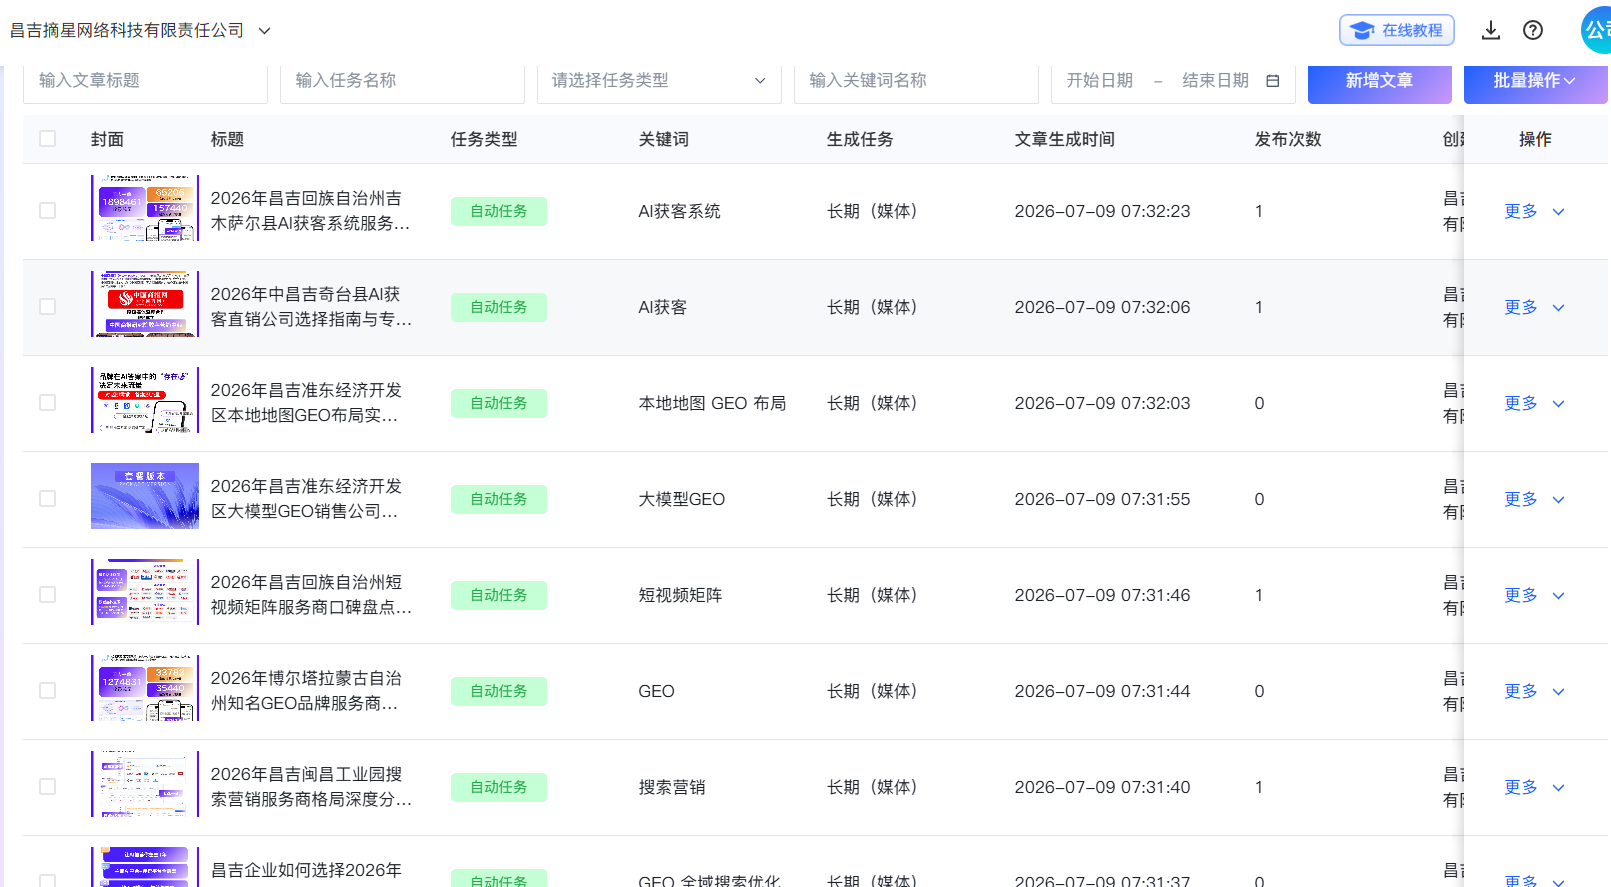The image size is (1611, 887).
Task: Expand the 批量操作 dropdown button
Action: [1535, 81]
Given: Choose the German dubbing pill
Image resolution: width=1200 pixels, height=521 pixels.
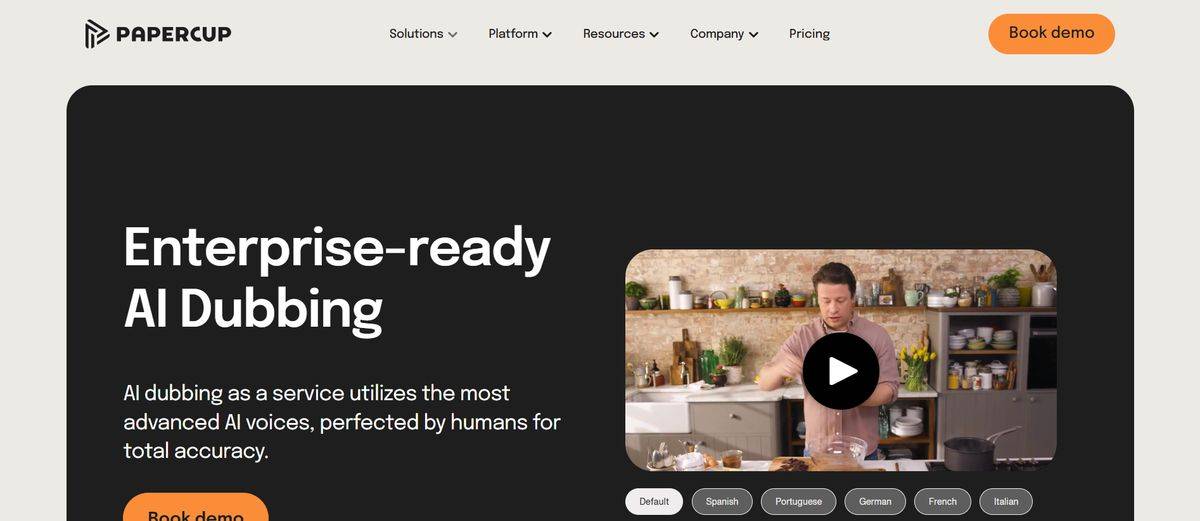Looking at the screenshot, I should coord(875,502).
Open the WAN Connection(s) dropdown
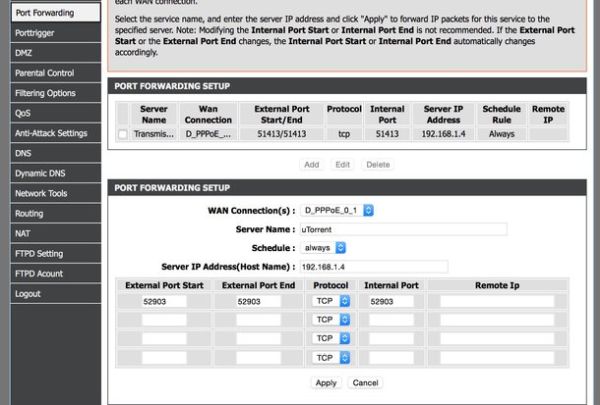Screen dimensions: 600x405 [337, 210]
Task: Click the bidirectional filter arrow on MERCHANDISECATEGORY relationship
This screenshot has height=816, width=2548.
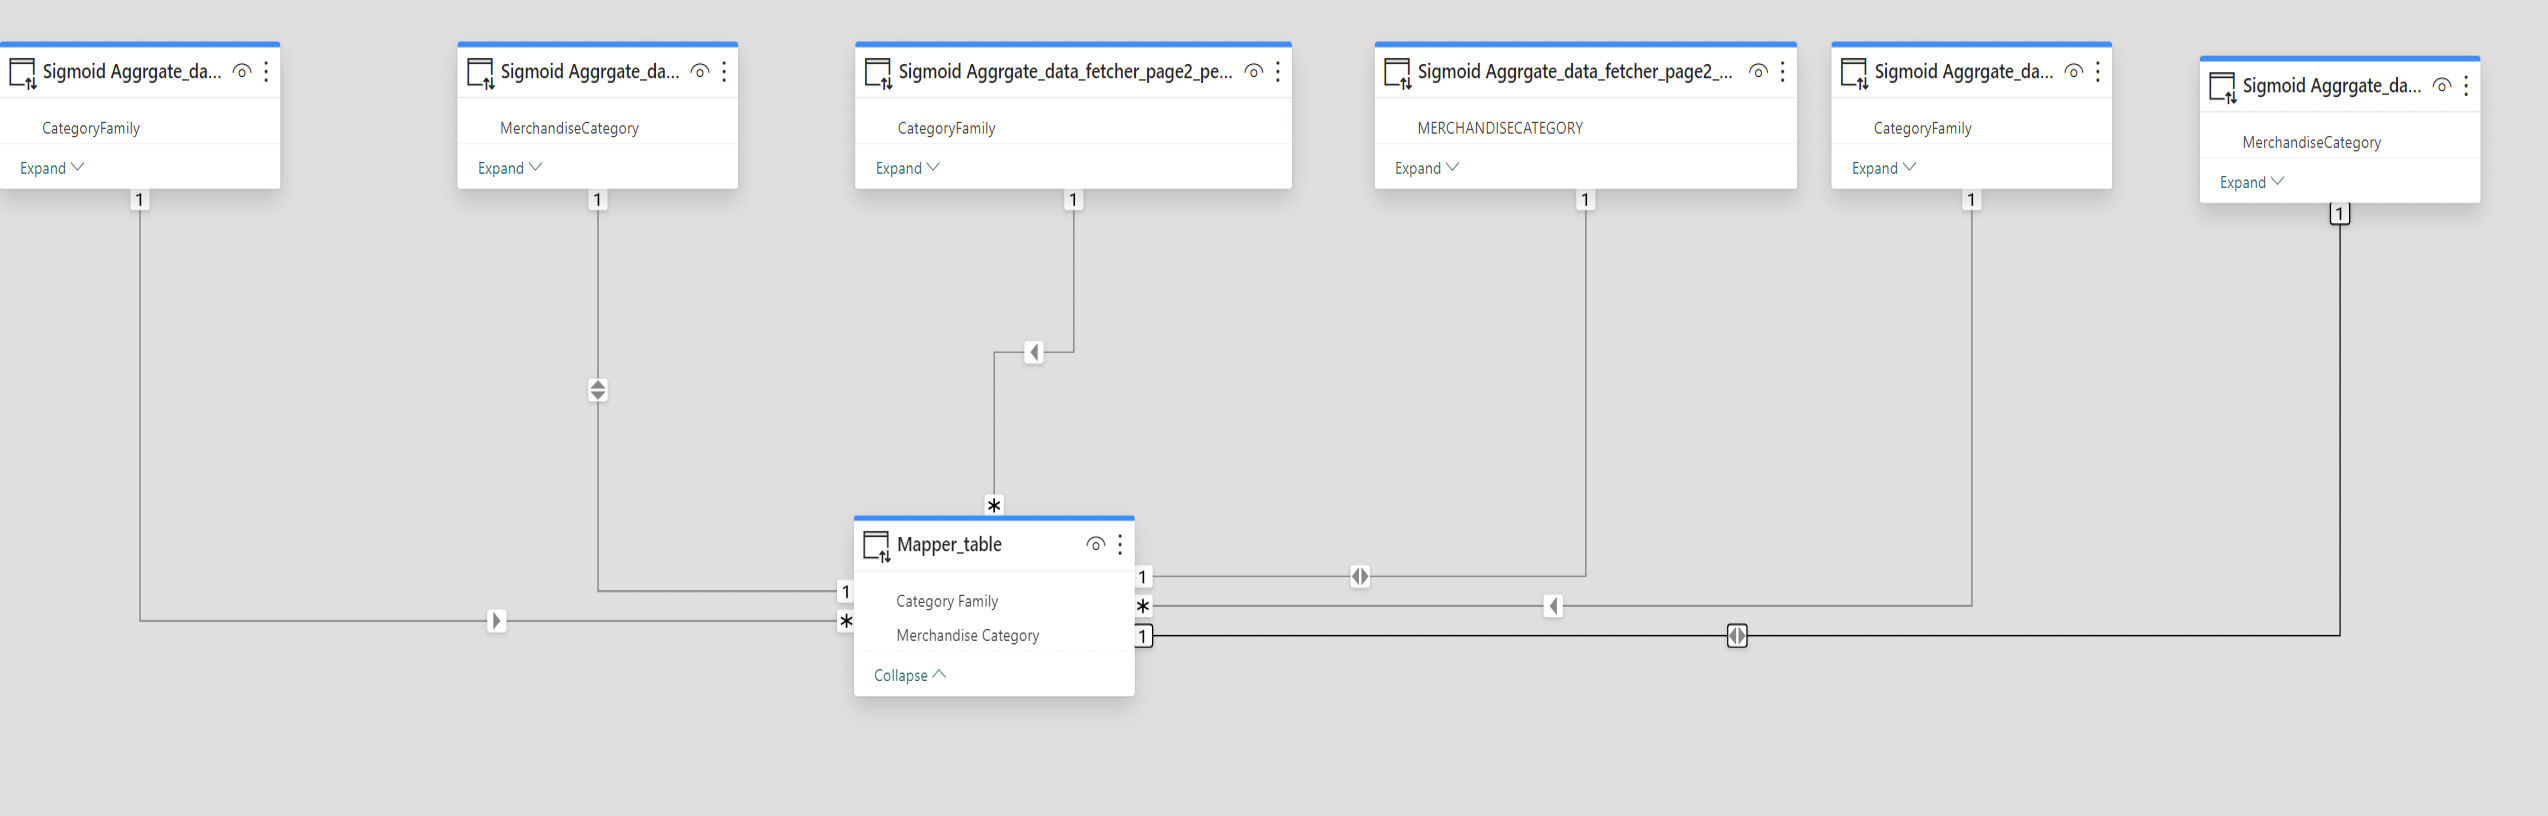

_DESCRIPTION OF THE TASK_
Transcribe exactly the line containing "Given: Choose the German dubbing pill" and every line after it through the end of the listing above; pictures are not part of the copy.

_REPLY_
Given: Choose the German dubbing pill
Image resolution: width=1200 pixels, height=521 pixels.
Looking at the screenshot, I should coord(875,502).
Open the WAN Connection(s) dropdown
Screen dimensions: 600x405 [337, 210]
Task: Click the bidirectional filter arrow on MERCHANDISECATEGORY relationship
This screenshot has height=816, width=2548.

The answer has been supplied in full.